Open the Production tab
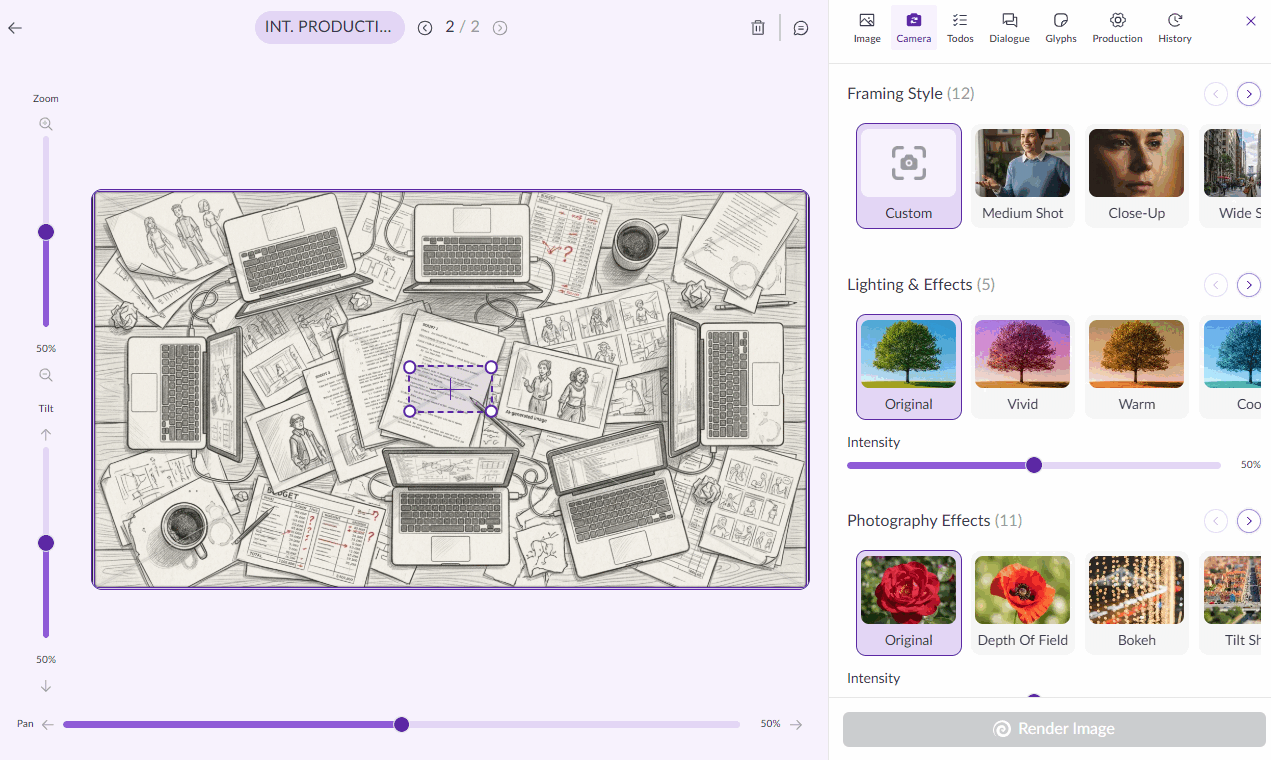The width and height of the screenshot is (1271, 760). pyautogui.click(x=1117, y=28)
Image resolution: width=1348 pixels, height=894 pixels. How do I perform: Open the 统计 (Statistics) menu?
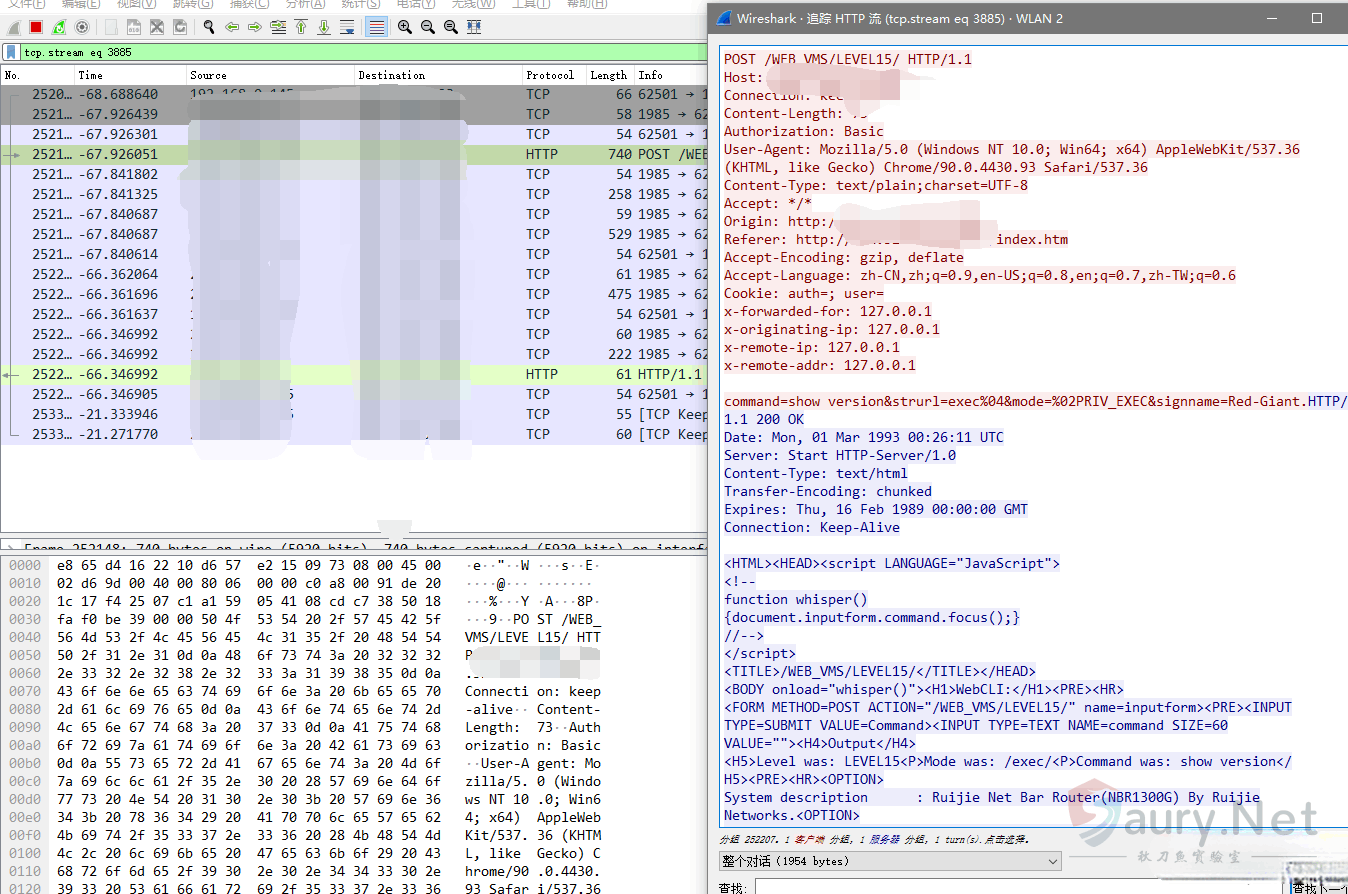coord(359,4)
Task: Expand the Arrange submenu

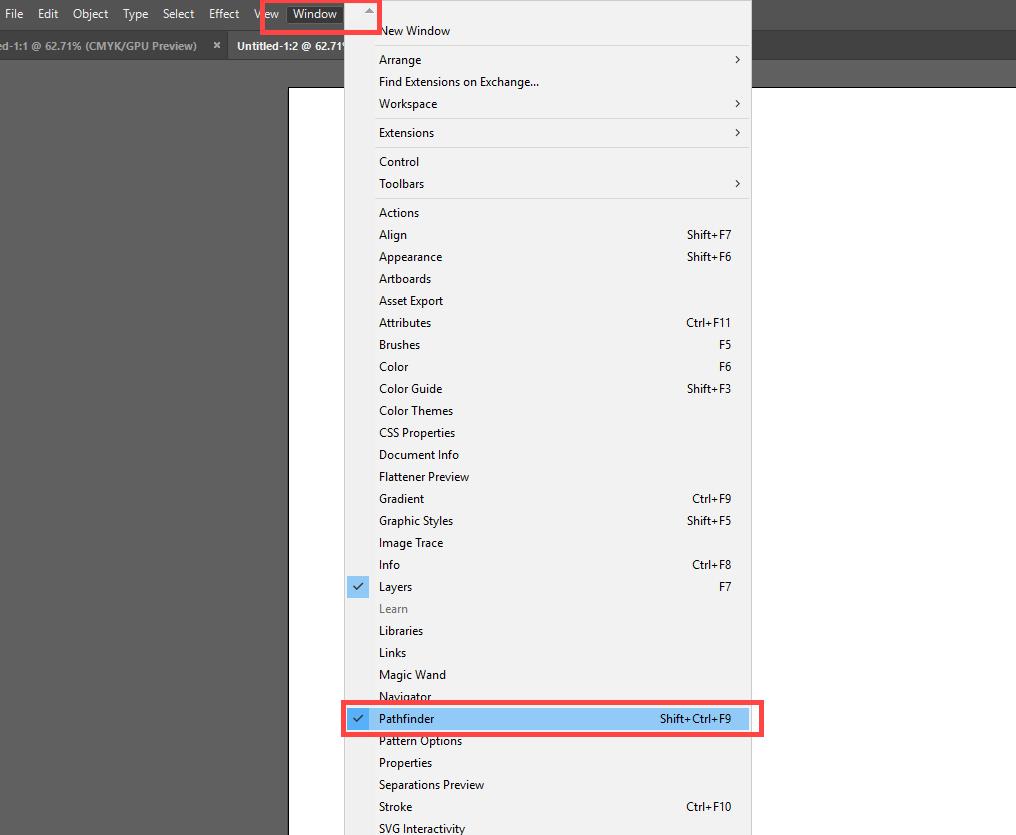Action: (400, 60)
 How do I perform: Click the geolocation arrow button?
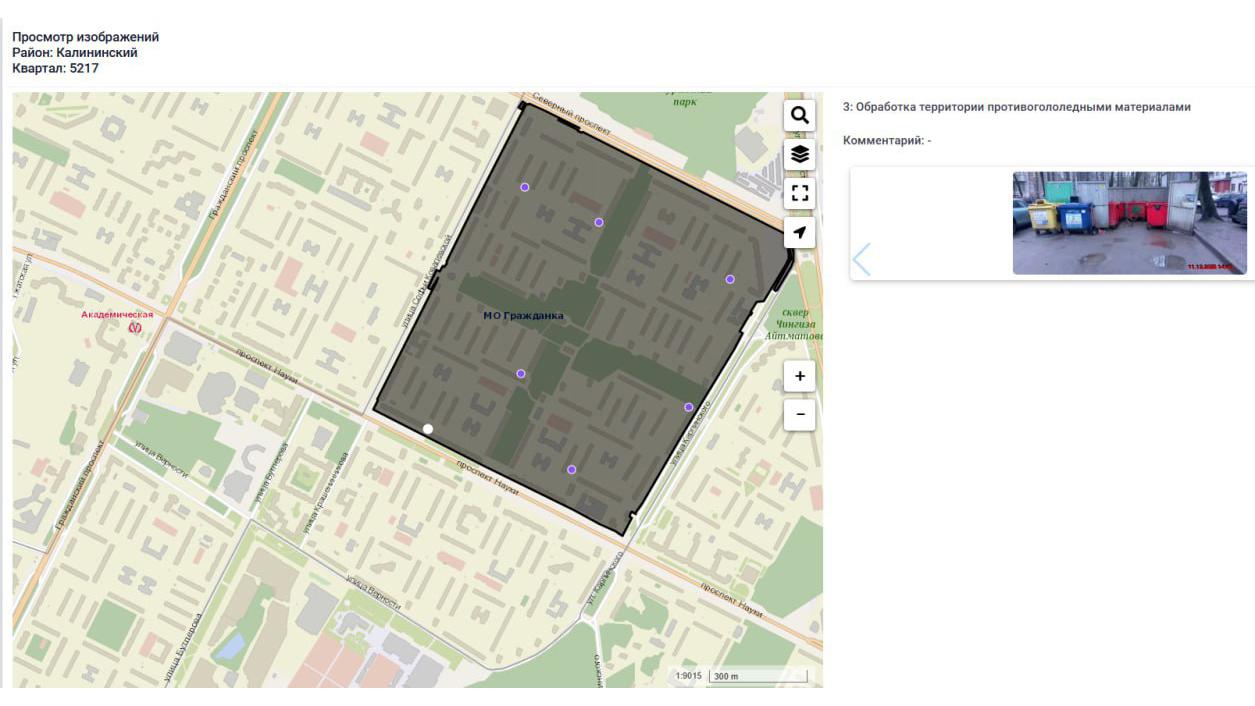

EXERCISE PROMPT:
Reproduce the material above verbatim, line for line, omitting the images.

OUTPUT FOR THIS TASK:
Open the Production tab
The width and height of the screenshot is (1271, 760). pyautogui.click(x=1117, y=28)
Image resolution: width=1348 pixels, height=894 pixels. How do I perform: Open the 统计 (Statistics) menu?
coord(359,4)
Task: Expand the Arrange submenu

Action: (400, 60)
 How do I perform: Click the geolocation arrow button?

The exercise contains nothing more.